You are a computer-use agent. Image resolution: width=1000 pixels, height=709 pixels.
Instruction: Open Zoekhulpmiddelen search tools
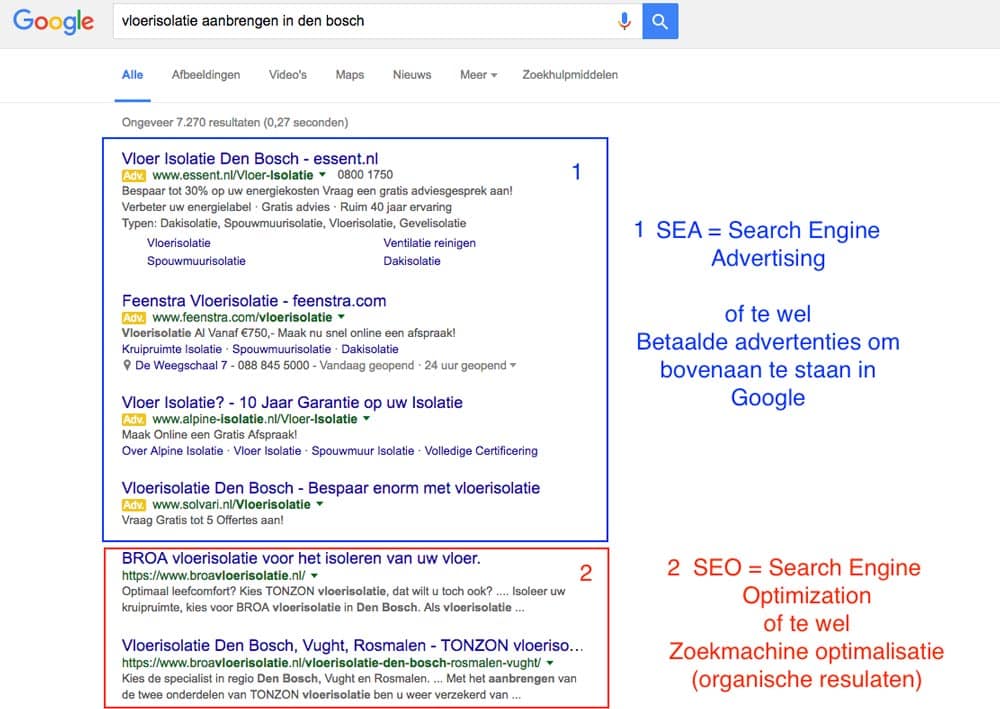570,75
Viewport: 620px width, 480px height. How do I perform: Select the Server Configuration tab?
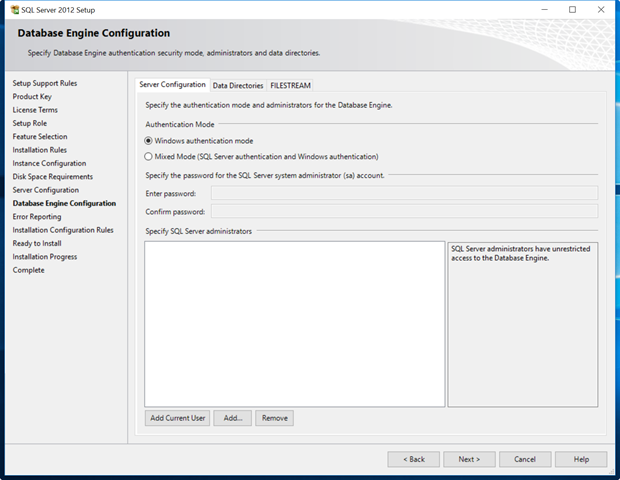[x=172, y=85]
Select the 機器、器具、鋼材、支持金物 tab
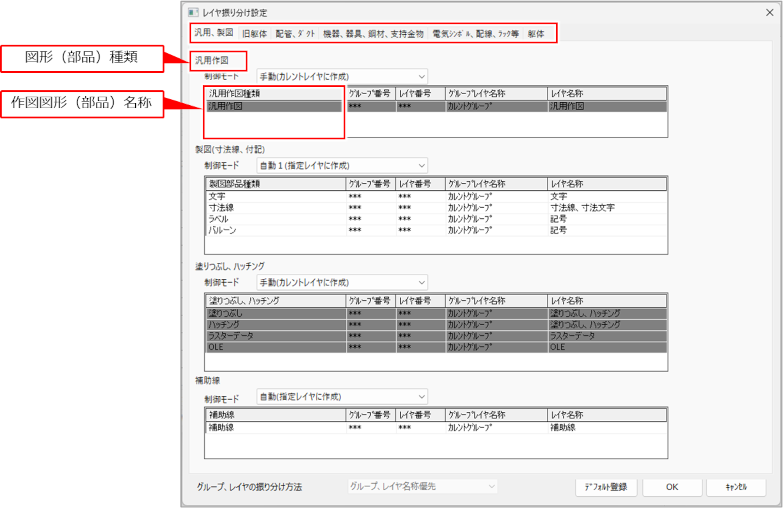Screen dimensions: 783x508 (374, 34)
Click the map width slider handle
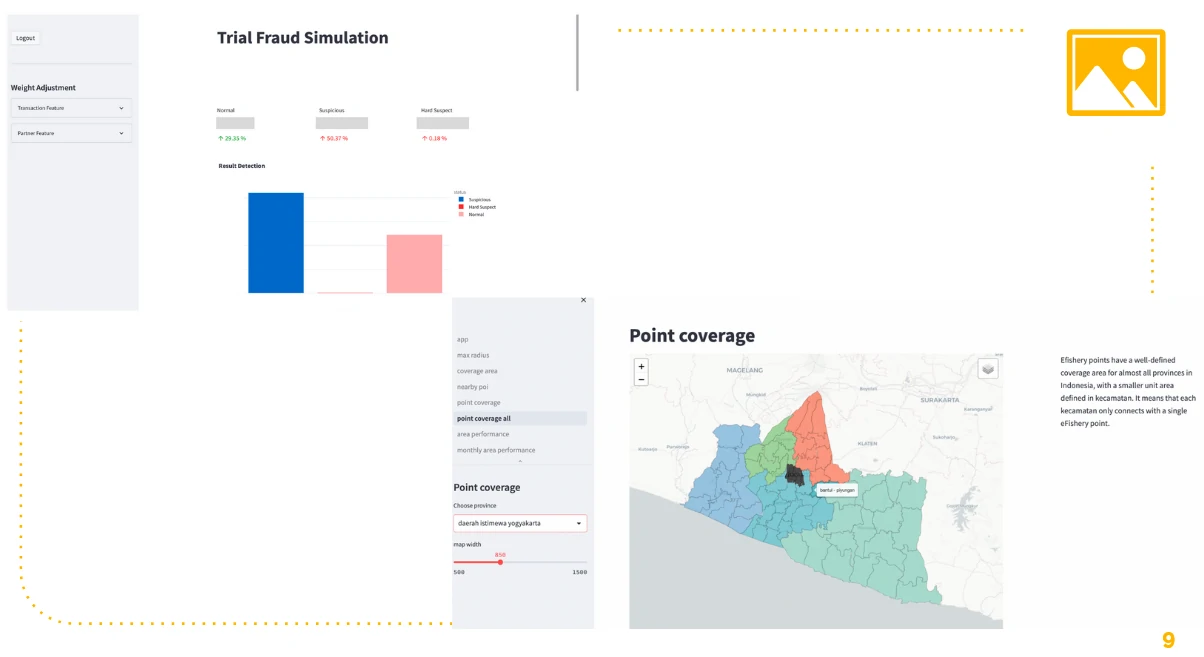This screenshot has height=657, width=1204. pyautogui.click(x=500, y=562)
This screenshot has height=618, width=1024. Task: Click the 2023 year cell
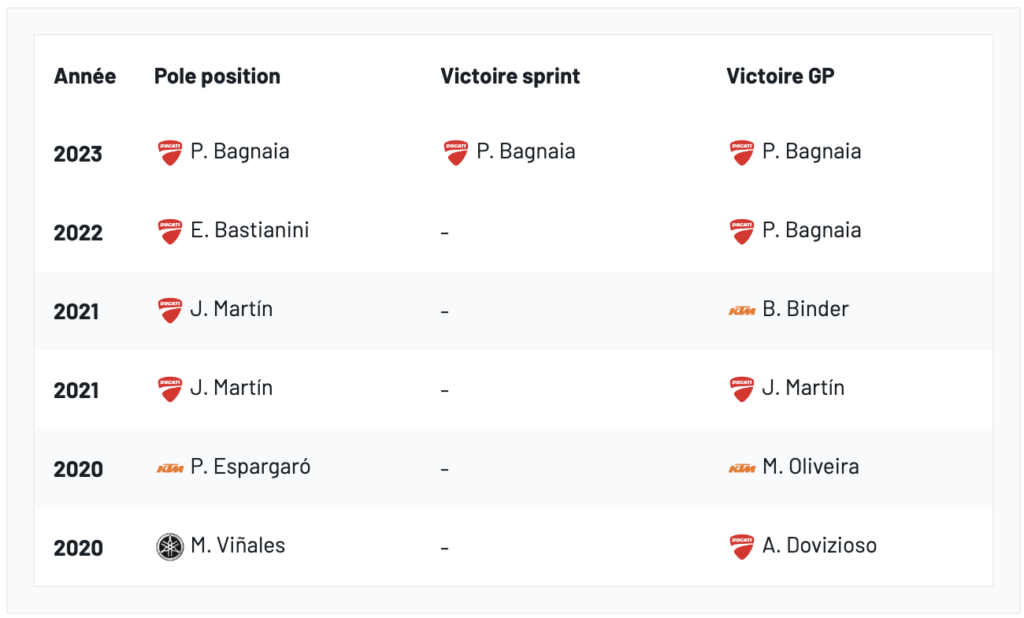tap(78, 154)
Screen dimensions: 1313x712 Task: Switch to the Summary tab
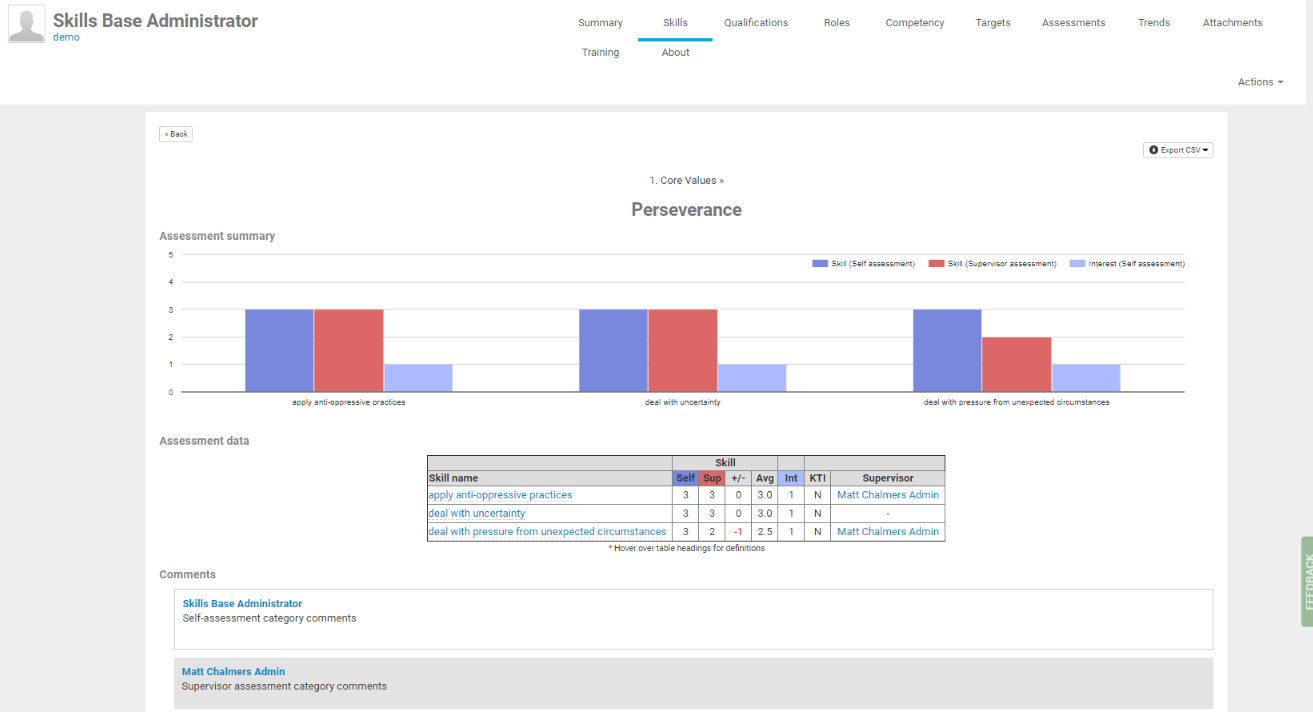click(x=600, y=23)
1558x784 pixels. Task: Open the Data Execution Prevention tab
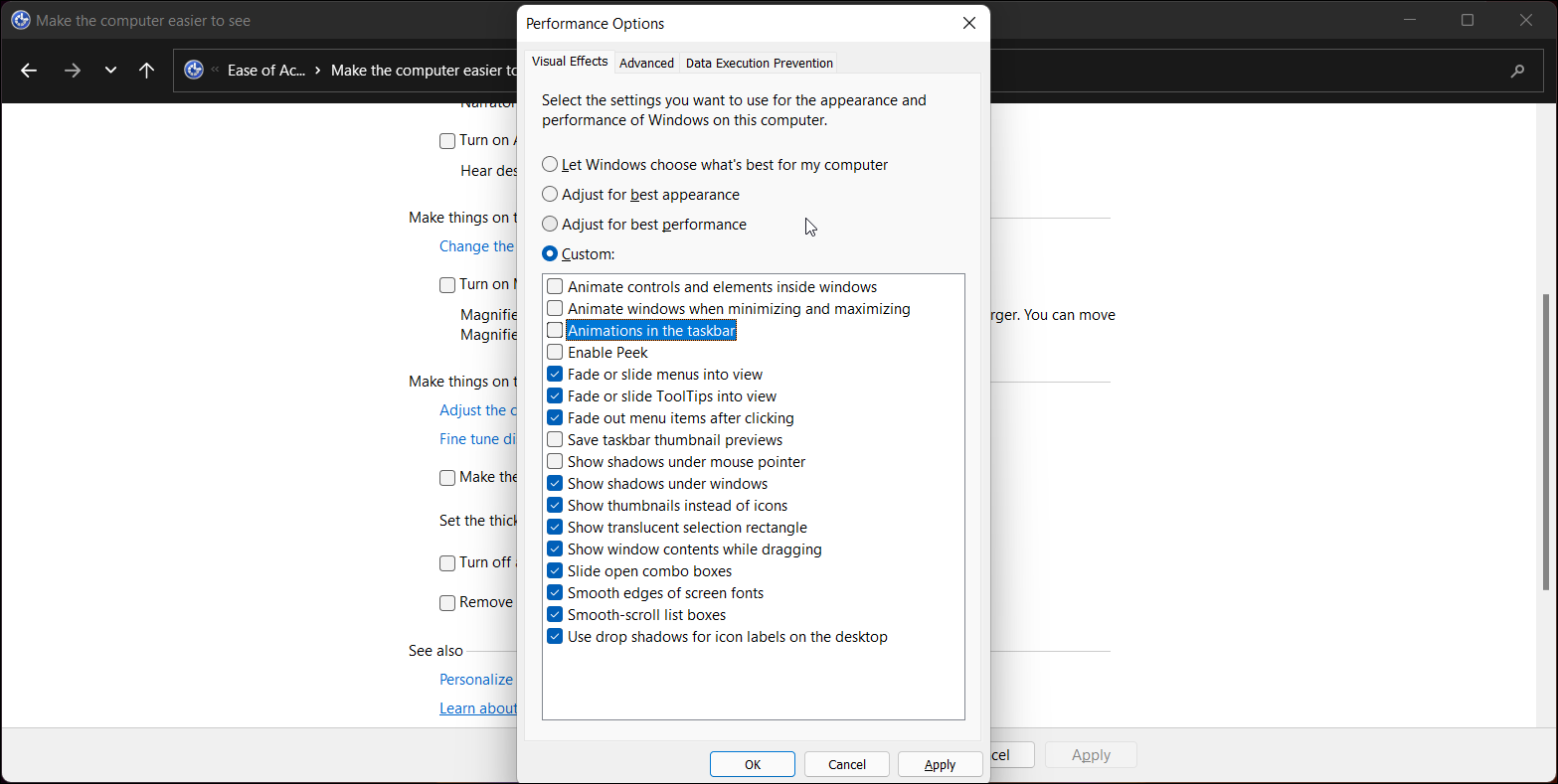(759, 62)
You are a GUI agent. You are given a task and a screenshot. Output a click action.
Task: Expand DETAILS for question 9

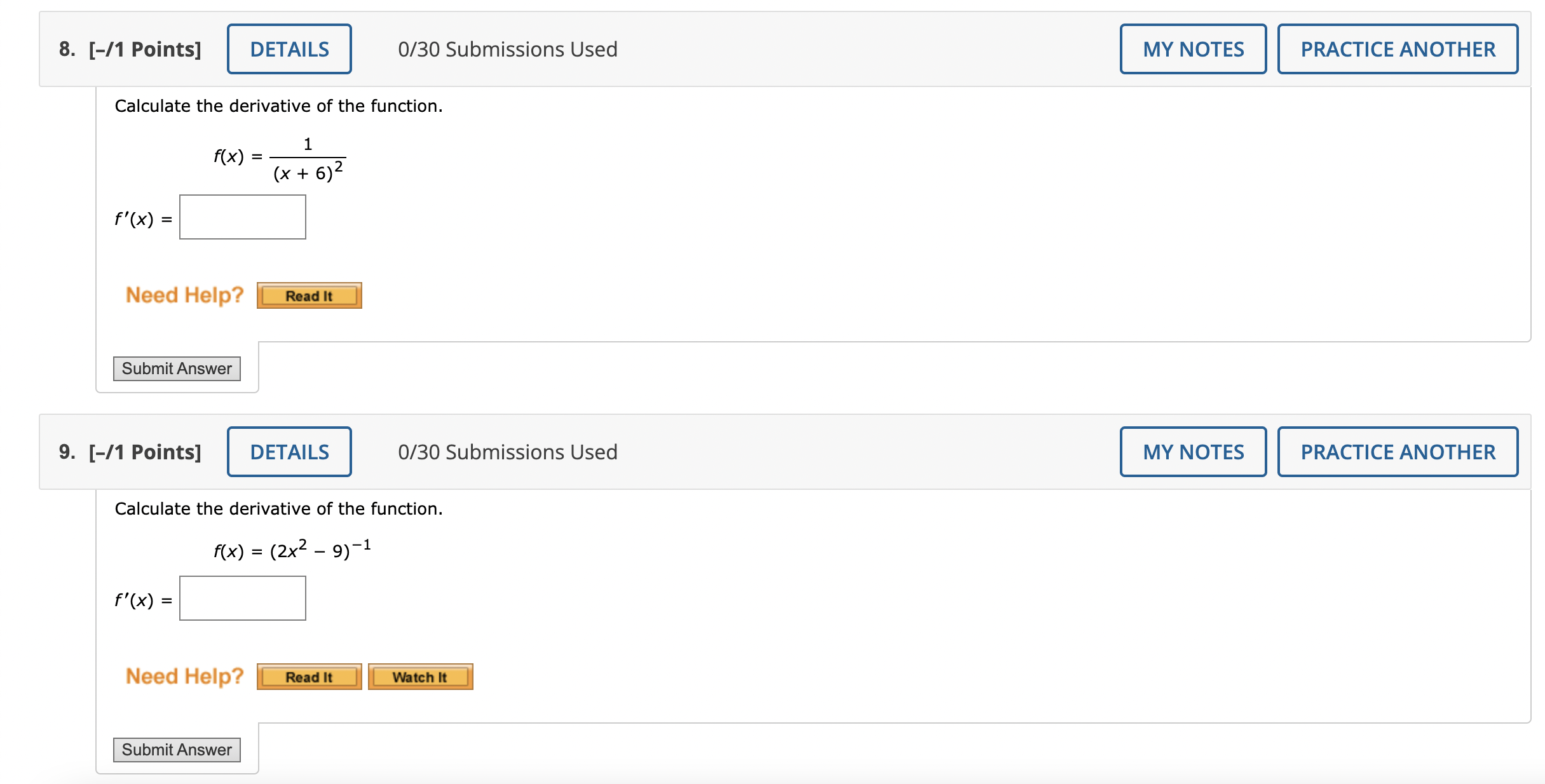tap(289, 452)
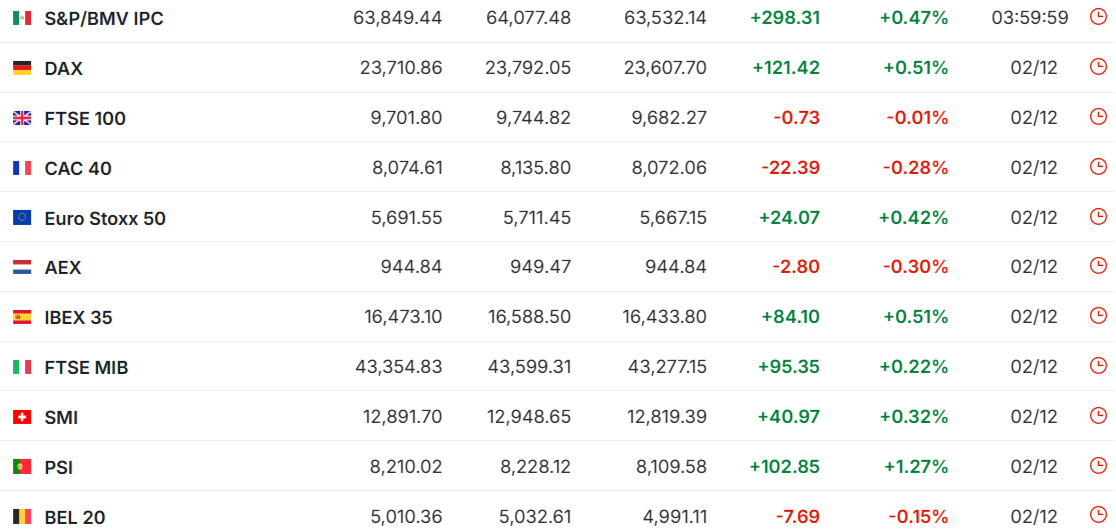Click the clock icon in AEX row

click(x=1098, y=267)
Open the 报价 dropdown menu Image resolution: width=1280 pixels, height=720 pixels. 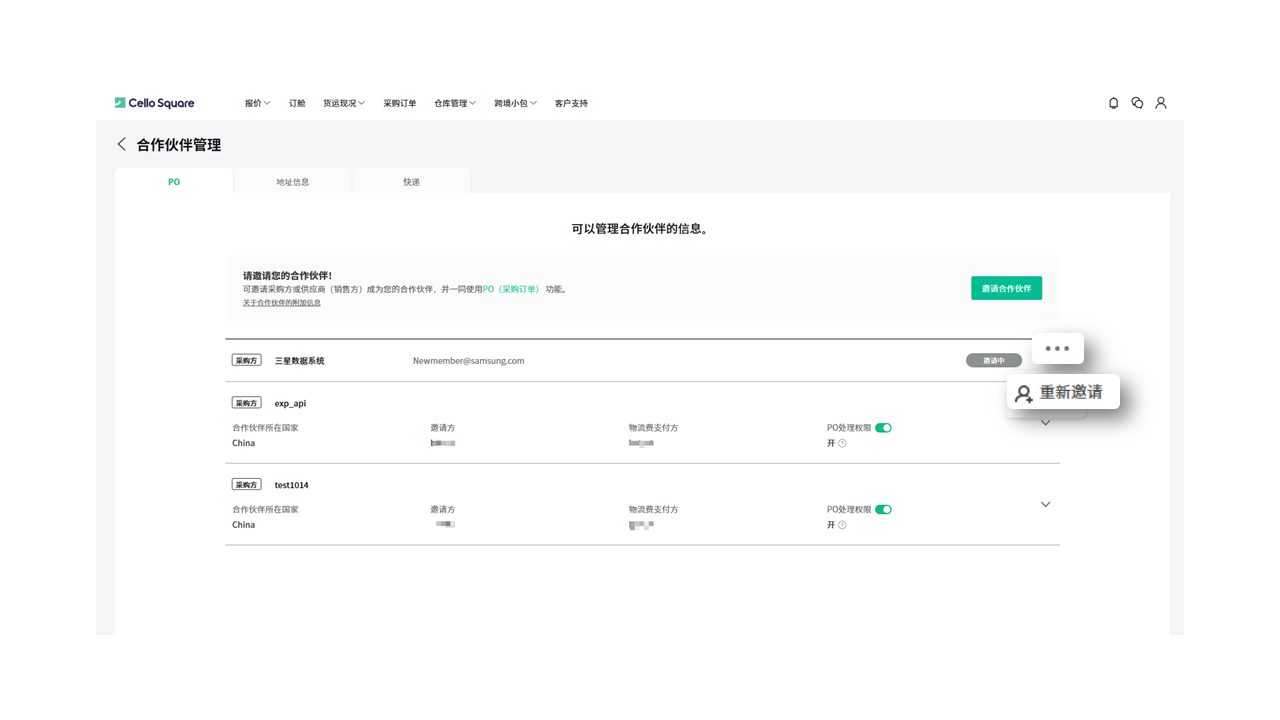(257, 103)
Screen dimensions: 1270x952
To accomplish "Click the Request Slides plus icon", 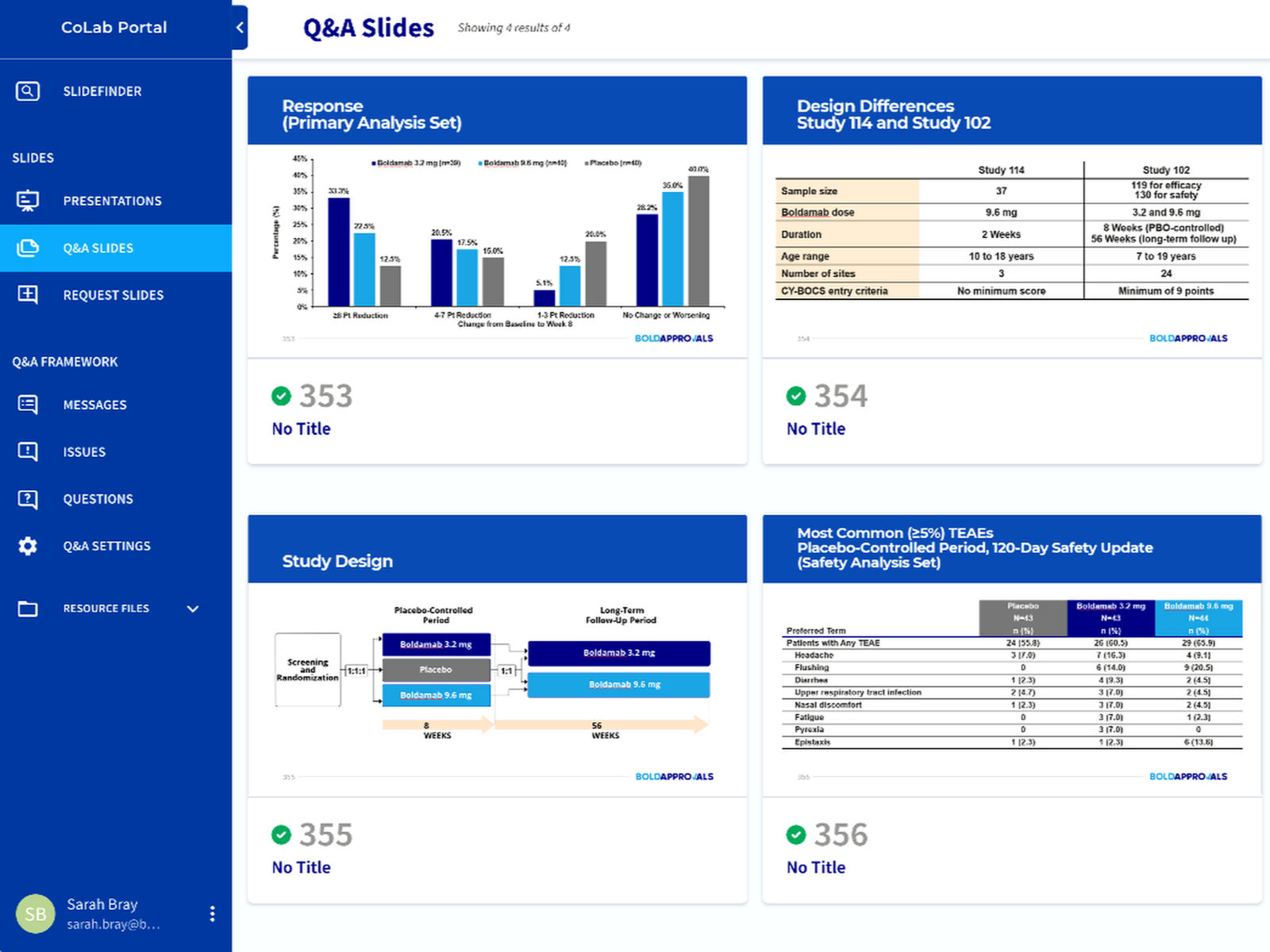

--

> WRITTEN TASK
Copy the material from its first line through the line containing "tap(78, 154)", keeping every character unchanged. Omit the pictures.

> COMPLETED TASK
You are a computer-use agent. Image resolution: width=1000 pixels, height=709 pixels.
Instruction: Open Zoekhulpmiddelen search tools
570,75
Viewport: 620px width, 480px height. How do I perform: Select the Server Configuration tab?
[x=172, y=85]
Select the 機器、器具、鋼材、支持金物 tab
Screen dimensions: 783x508 (374, 34)
Click the map width slider handle
This screenshot has height=657, width=1204. pyautogui.click(x=500, y=562)
This screenshot has height=618, width=1024. Task: Click the 2023 year cell
tap(78, 154)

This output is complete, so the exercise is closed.